Derecho y vida

Cuidado con los malos libros

La lectura espiritual ha hecho grandes santos. De hecho, muy instrumental para la conversión de San Ignacio de Loyola, el fundador de los jesuitas, es precisamente la lectura de libros que alimentan bien el espíritu. Es posible que ya conozcamos su historia, que sucedió hace 500 años.

El 20 de mayo de 1521, durante la Batalla de Pamplona, Iñigo López de Loyola fue alcanzado por una bala de cañón que le lastimó gravemente la pierna. La recuperación de la lesión le obligó a estar recluido en casa por un tiempo. Encontrándose sin muchas posibilidades y confinado a las cuatro paredes, fue llevado a la lectura espiritual. Solo habían dos libros disponibles. Uno trataba sobre la vida de Cristo y el otro era una colección de vidas de santos. La lectura de ambos libros le inspiró a ser generoso con su vida para servir a Dios y a su Iglesia.

Leer libros es muy bueno pero es necesario que tengamos siempre cuidado con el tipo de libros que leemos. Encuentro muy gráficas las palabras de San Josemaría Escrivá de Balaguer para ilustrar este punto: “Libros: no los compres sin aconsejarte de personas cristianas, doctas y discretas. Podrías comprar una cosa inútil o perjudicial. ¡Cuántas veces creen llevar debajo del brazo un libro… y llevan una carga de basura!” (Camino, n. 339).

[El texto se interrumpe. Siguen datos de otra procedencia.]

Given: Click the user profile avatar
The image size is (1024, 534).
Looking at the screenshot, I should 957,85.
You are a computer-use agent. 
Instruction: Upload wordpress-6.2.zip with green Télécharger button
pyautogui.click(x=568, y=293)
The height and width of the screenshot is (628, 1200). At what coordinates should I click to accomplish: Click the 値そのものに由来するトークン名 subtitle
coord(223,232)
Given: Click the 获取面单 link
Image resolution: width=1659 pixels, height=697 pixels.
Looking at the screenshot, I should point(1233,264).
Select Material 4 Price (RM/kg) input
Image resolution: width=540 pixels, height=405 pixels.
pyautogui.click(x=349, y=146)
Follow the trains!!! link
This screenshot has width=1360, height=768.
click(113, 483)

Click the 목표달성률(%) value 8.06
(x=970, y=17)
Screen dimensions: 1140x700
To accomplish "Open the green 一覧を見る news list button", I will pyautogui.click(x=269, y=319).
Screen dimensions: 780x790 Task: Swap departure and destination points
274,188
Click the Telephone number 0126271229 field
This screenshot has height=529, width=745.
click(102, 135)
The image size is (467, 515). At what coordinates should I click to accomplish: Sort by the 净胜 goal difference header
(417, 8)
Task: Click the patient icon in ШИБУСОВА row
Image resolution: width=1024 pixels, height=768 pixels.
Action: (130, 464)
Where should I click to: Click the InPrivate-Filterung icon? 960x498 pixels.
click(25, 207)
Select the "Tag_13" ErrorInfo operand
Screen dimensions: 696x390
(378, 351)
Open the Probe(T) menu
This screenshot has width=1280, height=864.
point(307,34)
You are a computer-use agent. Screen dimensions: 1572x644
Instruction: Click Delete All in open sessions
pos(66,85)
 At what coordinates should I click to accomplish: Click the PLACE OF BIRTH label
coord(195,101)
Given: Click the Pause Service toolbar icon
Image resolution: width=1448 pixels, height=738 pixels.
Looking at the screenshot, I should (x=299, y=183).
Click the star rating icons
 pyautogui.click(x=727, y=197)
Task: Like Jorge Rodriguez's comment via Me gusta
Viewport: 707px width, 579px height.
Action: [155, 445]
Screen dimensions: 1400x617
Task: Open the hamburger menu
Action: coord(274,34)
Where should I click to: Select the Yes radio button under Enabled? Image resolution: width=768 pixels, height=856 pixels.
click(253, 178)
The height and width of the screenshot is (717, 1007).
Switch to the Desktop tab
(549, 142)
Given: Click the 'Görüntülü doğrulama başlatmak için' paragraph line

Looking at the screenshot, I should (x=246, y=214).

En la Iglesia Católica, existe un sistema canónico que nos ayudará a saber qué libros pueden ser seguros para el intelecto o dañinos para el alma. Este sistema de control es muy útil a la hora de elegir qué libros utilizar en nuestra lectura espiritual. Esa es la institución canónica del “imprimatur”.

Como sistema de control, el “imprimatur” se remonta a la fundación de las primeras universidades europeas a mediados del siglo XIV. Las universidades católicas utilizaron este sistema para examinar libros y la doctrina que contienen. La primera norma general sobre imprimatur la dio León X (1513-1521) en un documento titulado Inter Sollicitudines. Tales normas se desarrollaron aún más con el tiempo hasta el pontificado de León XIII (1878-1903) a través de la Constitución Apostólica Officiorum ac Munerum.

La palabra “imprimatur” significa “imprímase”. El imprimatur se concede después de una revisión exhaustiva del texto que arroja una confirmación favorable de que el texto no contiene nada contrario a la fe católica. La revisión suele ser realizada por un censor de libros —censor librorum— o por un censor delegado —censor deputatus— que dará su aprobación mediante un permiso denominado “nihil obstat” que significa que “nada obstruye [su impresión]”.

En el caso de autores pertenecientes a un instituto religioso, sus superiores deberán dar su consentimiento mediante la declaración de “imprimi potest” o “imprimi permititur”, que significa que se permite imprimir. Sin embargo, la aprobación final sigue siendo responsabilidad del obispo de la diócesis a la que pertenece el autor o del obispo de la diócesis donde se publicará el libro.

La regla del imprimatur cumple la responsabilidad de los pastores de preservar la integridad de la fe y la moral de los fieles (cf. canon 823). Por otro lado, los lectores católicos, en general, deben ser responsables de su correspondiente obligación de mantener intacta su fe leyendo buenos libros y tener especial cuidado alejando los malos.

Teniendo nuestra fe católica como un gran tesoro, debemos hacer todo lo posible para salvaguardarla.